His company's plan is to buy 10 new machines to support Vista each quarter and run Office 2007 only on those machines. "We won't bother putting Office 2007 on the old machines."

Many IT shops will most likely deploy Office 2007 with Vista, making the adoption rate faster than that of Office 2003 and XP, said Rob Helm, director of research on desktops for consulting firm Directions on Microsoft in Kirkland, Wash.

"It just makes sense to have a major upgrade once in the next two years rather than twice," said Helm, adding that corporations don't need Vista to migrate to Office 2007. "In fact, there aren't many benefits in Vista for Office 2007," he said.

Helm said the features in Office 2007 alone are compelling enough to warrant an upgrade for users, such as the collaboration features of SharePoint Server 2007 and much easier chart creation capabilities in the new Excel. He also pointed to simplified presentation creation within PowerPoint. It can cobble together material from several different sources, but still be able to give the presentation a uniform look.

There just isn't a rich enough feature set in Vista to justify a switch, said Steve Perry, IT director at Costello & Sons Insurance Brokers in San Rafael, Calif.

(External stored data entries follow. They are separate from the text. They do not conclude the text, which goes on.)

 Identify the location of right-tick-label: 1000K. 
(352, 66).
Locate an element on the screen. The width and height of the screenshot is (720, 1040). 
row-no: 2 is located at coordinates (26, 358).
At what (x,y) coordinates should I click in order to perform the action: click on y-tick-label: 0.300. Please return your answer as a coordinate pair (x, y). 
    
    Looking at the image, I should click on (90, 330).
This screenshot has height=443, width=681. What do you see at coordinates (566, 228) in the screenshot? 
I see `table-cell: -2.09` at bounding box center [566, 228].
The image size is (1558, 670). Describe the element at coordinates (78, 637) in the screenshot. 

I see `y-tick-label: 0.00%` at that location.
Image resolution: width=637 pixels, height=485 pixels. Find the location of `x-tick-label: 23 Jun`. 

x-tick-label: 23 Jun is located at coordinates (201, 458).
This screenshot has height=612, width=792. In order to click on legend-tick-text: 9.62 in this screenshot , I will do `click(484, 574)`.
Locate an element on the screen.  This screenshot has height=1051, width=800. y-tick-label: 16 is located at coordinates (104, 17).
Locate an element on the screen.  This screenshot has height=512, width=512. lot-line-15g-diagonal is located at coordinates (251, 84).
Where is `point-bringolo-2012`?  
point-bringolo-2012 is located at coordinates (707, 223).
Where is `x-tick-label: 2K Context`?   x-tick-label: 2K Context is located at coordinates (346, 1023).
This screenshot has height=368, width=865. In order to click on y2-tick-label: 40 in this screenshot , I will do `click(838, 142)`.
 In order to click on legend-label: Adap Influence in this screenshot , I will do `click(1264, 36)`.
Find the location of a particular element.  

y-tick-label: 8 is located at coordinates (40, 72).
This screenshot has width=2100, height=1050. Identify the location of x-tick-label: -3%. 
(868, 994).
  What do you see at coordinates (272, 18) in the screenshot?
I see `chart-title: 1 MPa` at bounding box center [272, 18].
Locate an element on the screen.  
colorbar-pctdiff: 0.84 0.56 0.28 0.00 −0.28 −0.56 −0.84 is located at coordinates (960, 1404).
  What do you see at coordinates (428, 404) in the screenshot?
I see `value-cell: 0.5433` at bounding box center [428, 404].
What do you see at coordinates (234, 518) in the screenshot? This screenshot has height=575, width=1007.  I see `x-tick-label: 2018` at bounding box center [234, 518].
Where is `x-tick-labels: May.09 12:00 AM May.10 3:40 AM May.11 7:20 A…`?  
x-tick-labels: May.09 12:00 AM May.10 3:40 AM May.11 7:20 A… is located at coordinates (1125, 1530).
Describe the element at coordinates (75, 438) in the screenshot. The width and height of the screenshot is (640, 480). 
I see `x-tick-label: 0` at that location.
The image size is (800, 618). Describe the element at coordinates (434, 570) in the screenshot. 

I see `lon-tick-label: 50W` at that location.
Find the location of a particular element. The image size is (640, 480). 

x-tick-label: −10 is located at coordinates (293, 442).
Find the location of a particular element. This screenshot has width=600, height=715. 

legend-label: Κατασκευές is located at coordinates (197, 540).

Costello & Sons also has a legacy insurance application that Perry said may not run with Vista or Office 2007. "About 65% to 70% of insurance agencies use Applied Systems [agency management software], and I think it will be a while before they integrate it with Office 2007," he said.

Still, Perry said his company will likely make the move to Office 2007 but probably not for two years. "Because [Vista is] an upgrade for some of our hardware, at this point it's not compelling enough for me," he said. "We use off-the-shelf products that give us the same functions and features that it would give us."